Exercise details
Please write out exactly the lines from the one with "Open the settings search magnifier icon" through the end of the data below, both ends included, and omit any pictures.

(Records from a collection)
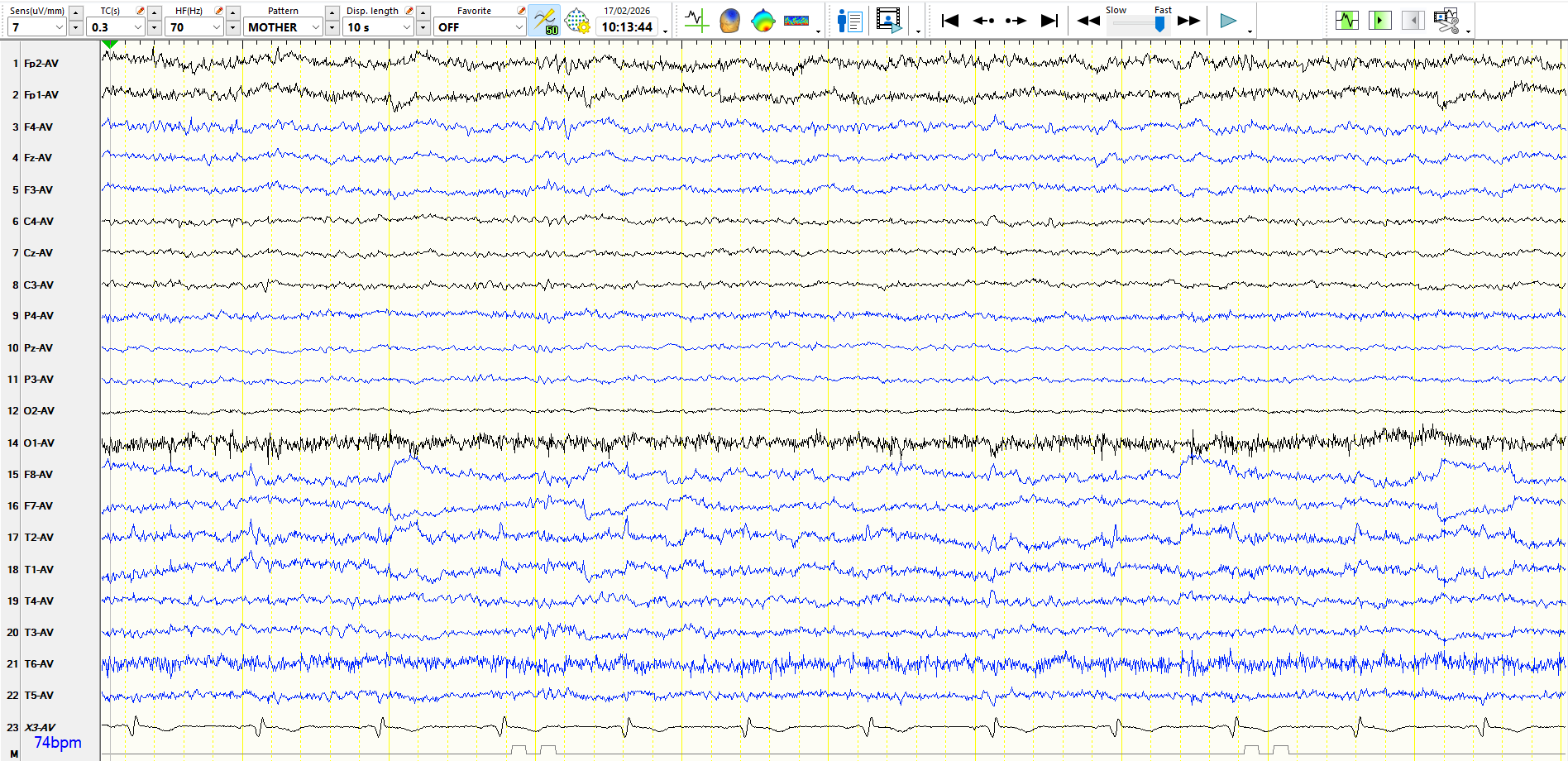Open the colorful topographic voltage map
1568x761 pixels.
pos(762,20)
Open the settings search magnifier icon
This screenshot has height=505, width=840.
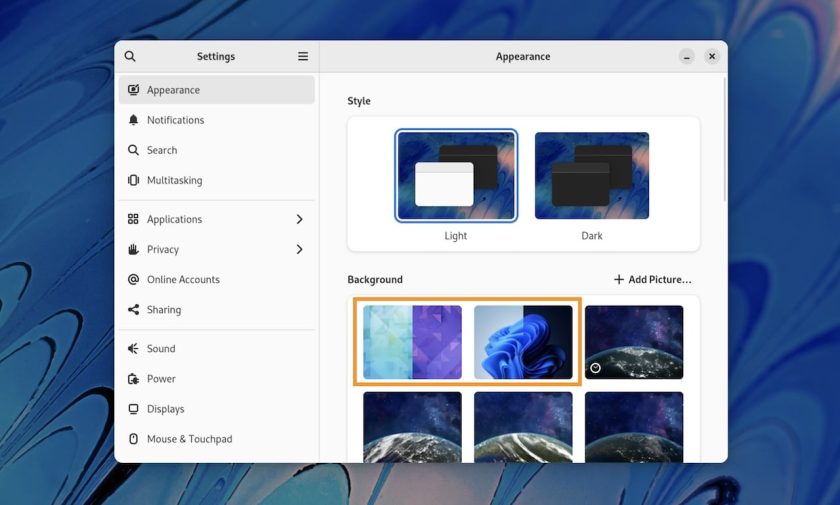pos(130,56)
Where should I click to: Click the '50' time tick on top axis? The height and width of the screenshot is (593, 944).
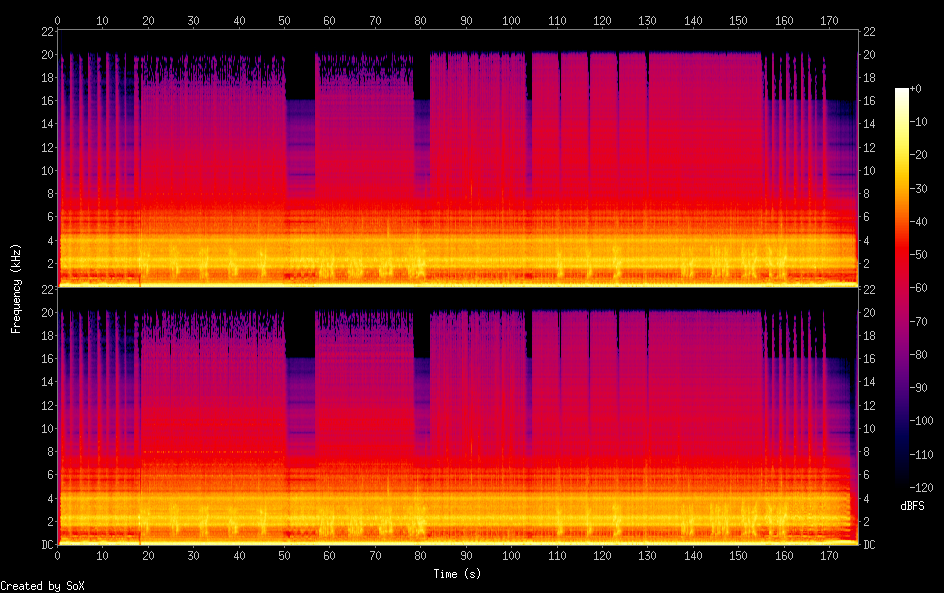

Answer for the task
Open the settings search magnifier icon
This screenshot has height=505, width=840.
pos(130,56)
Where should I click to: Click the '50' time tick on top axis? The height and width of the screenshot is (593, 944).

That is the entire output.